No special musical training is required to sing Anglican chant at a basic level. The reciting note is held until the pointing mark is reached; the inflections are brief and follow a fixed formula that the ear learns quickly with practice. The greatest obstacle is not musical but psychological: the conviction that one cannot sing. Every monastic community in every century has included members who struggled to carry a tune in any conventional sense; the Office was sung anyway, because the singing is not a performance but a prayer, and the quality of the sound is less important than the act of offering it.

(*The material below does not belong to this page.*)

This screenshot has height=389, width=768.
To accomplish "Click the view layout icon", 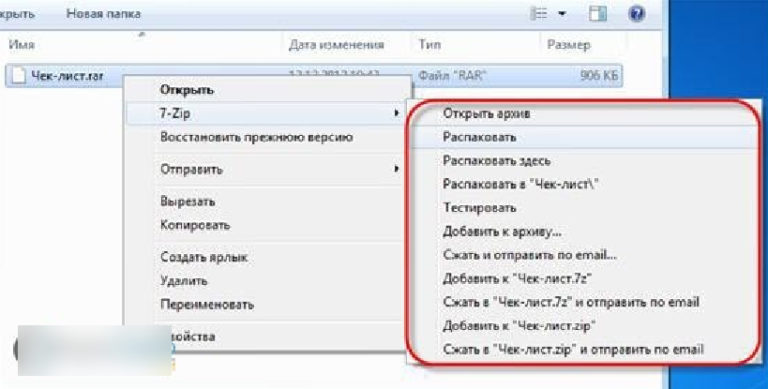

The Psalmist did not say let those with musical ability praise the Lord; he said let every thing that hath breath praise the Lord. Coverdale’s English, set to Anglican chant on a pointed page, is the practical instrument by which that commandment is obeyed in the Anglican tradition. The sung Office is not a higher form of the Office reserved for those with voices; it is the same Office offered in the form that the whole of the Christian centuries have considered its fullest expression, the form in which prayer becomes something the body makes as well as the mind thinks and the heart means.

THE RELATION OF THIS GUIDE TO THE ARCHIVE

This guide is a companion to the Lauds Morning Prayer and Compline Night Prayer of the Saints’ Meditations Archive. It does not replace a pointed psalter; it explains what a pointed psalter is for and recommends those best suited to the tradition this archive inhabits. The psalms appointed in the Lauds — Psalms 63, 67, 95, 100, and 148, with the Benedictus and the Magnificat — and in the Compline — Psalms 31 and 91, with the Nunc Dimittis — are among the most frequently sung psalms in the Anglican choral tradition and will be found in any of the psalters recommended above. The pointed examples given in this guide follow the Parish Psalter (1928) tradition and are intended as illustration only: the definitive pointing for any given chant is that of the psalter being used.

Miles Coverdale gave the Church of England the words; the choir tradition gave it the music; and the pointed psalter gives the singer the map between them. The rest is prayer.